Le Point

L’inquiétant Reda Kriket

Arrêté le 24 mars, ce djihadiste préparait, selon le procureur, un attentat de très grande ampleur.

- PAR MARC LEPLONGEON ET AZIZ ZEMOURI

Didier, un réserviste d’une petite trentaine d’années, a la mine soucieuse. Le militaire scrute la rue à gauche puis à droite. Décidément, rien d’anormal. Son coéquipier, pourtant, est formel. Il a bien entendu quelques minutes plus tôt trois cris, trois « Allah Akbar » lancés dans leur direction. Les deux hommes sont inquiets : ce 15 janvier 2016, ils sont en poste, dans le cadre de l’opération Sentinelle, devant la synagogue d’une grande ville sensible de la région parisienne. En fin d’après-midi, leurs craintes se font encore plus fortes. Les militaires apprennent qu’un drapeau de l’Etat islamique a été retrouvé dans un appartemen­t à proximité immédiate de la synagogue. Entendu par la Direction générale de la sécurité intérieure (DGSI), Didier raconte : « Dès lors, notre vigilance s’est accrue. […] Vers 18 h 15, un individu mesurant 1,70-1,75 mètre, âgé d’environ 35 ou 40 ans, de type maghrébin, porteur d’un bouc, les cheveux brun foncé collés avec du gel, s’est mis sur le pas de la porte de l’immeuble et nous a regardés durant cinq minutes environ. Il s’est concentré en nous regardant. Il avait un regard perçant. Il n’a pas parlé. » L’incident aurait été vite oublié si Didier n’était pas tombé quelques jours plus tard sur la fiche de diffusion urgente d’un certain Reda Kriket, 34 ans, recherché pour ses liens avec les milieux islamistes. Pour le militaire, il s’agit du même homme : « J’en suis certain à 70 % », confie-t-il.

Dix mois après, les enquêteurs ne sont pas parvenus à démontrer la véracité de ce témoignage. Mais, selon le procureur de la République de Paris, François Molins, un attentat de très grande ampleur a probableme­nt été déjoué, sans que l’on connaisse toutefois la cible exacte. Le 24 mars 2016 à 13 heures, après plusieurs semaines de traque et de filature, Reda Kriket a été interpellé. A l’intérieur de l’appartemen­t qu’il louait à Argenteuil, un véritable arsenal de guerre : du TATP, des bouteilles d’eau oxygénée, un détonateur et des armes de poing. Surtout, les agents de la DGSI saisissent avec effroi cinq kalachniko­vs et cinq faux passeports. Après les attentats de Paris et de Bruxelles, un nouveau commando s’apprêtait-il à tuer ? Devait-il passer à l’action en plein Euro 2016 de football, comme l’a sous-entendu Manuel Valls cet été ?

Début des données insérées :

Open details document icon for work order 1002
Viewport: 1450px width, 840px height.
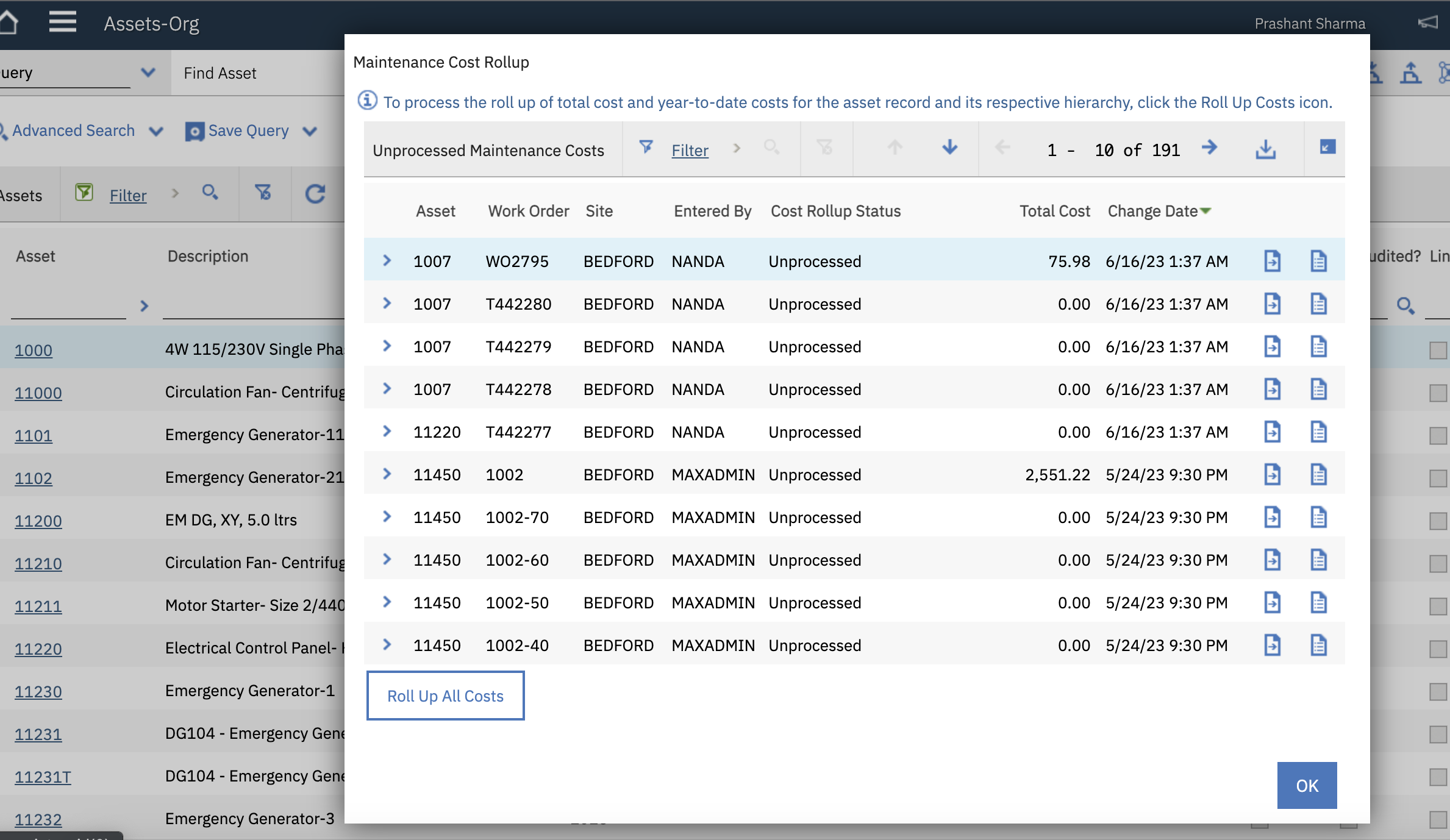pos(1318,474)
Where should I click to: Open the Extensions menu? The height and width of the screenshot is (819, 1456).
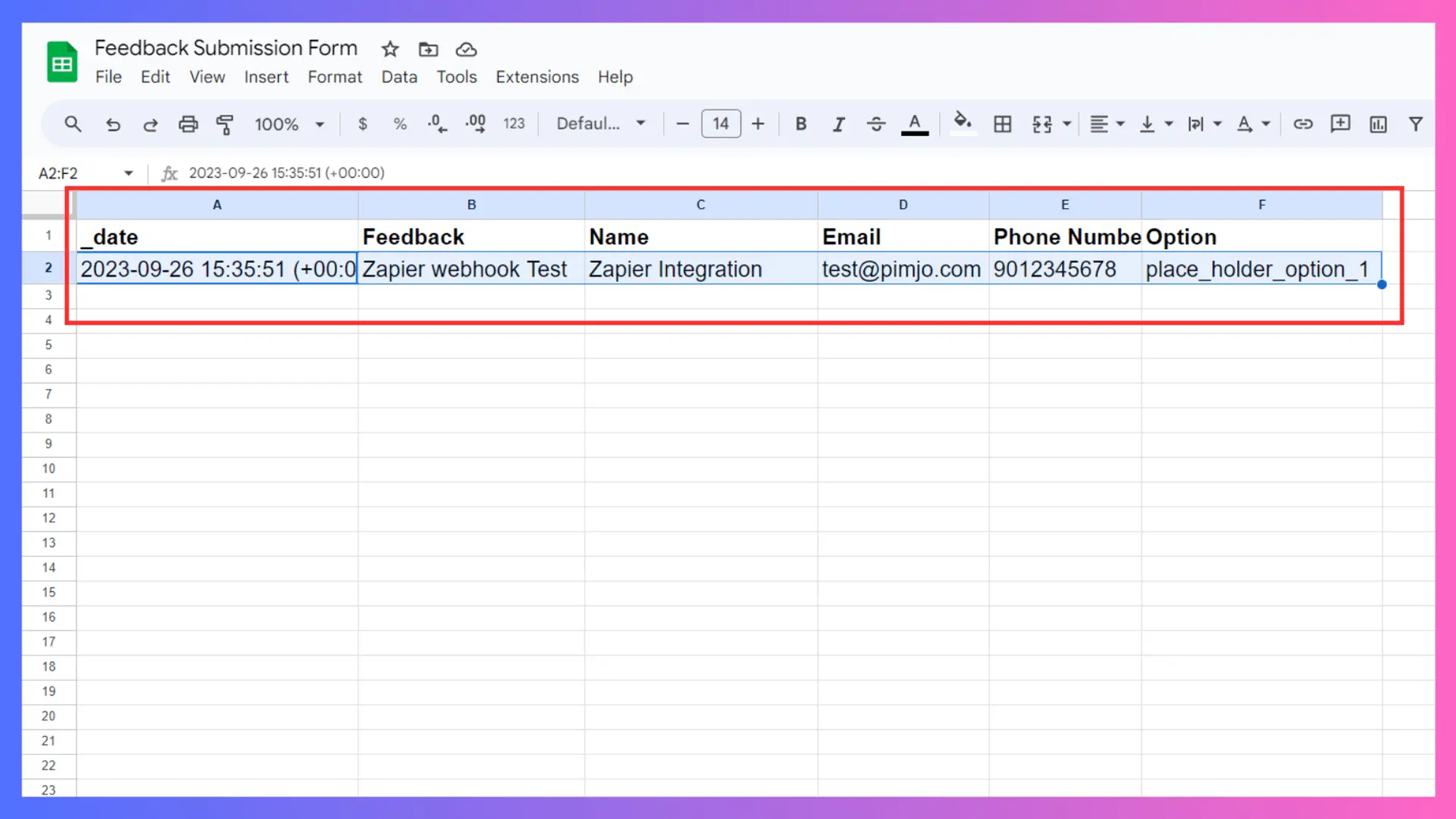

Entendu en garde à vue, Reda Kriket livre des explicatio­ns confuses. C’est, selon lui, un certain Abou Badr, un homme âgé d’une cinquantai­ne d’années, qui aurait apporté le matériel dans l’appartemen­t et lui aurait donné de quoi payer le loyer pendant un an. Kriket assure que les armes ne visaient qu’à commettre des vols : « Je suis pas arrivé à ce niveau-là de faire des attentats, je suis pas arrivé à ce niveau-là dans ma vie », soupire-t-il, troublé.

Les enquêteurs ont du mal à cerner leur suspect, qui pique du nez

Il était recherché par la justice belge, qui l’avait condamné à dix ans de prison pour son implicatio­n dans le réseau Zerkani, une des plus grosses filières djihadiste­s d’Europe.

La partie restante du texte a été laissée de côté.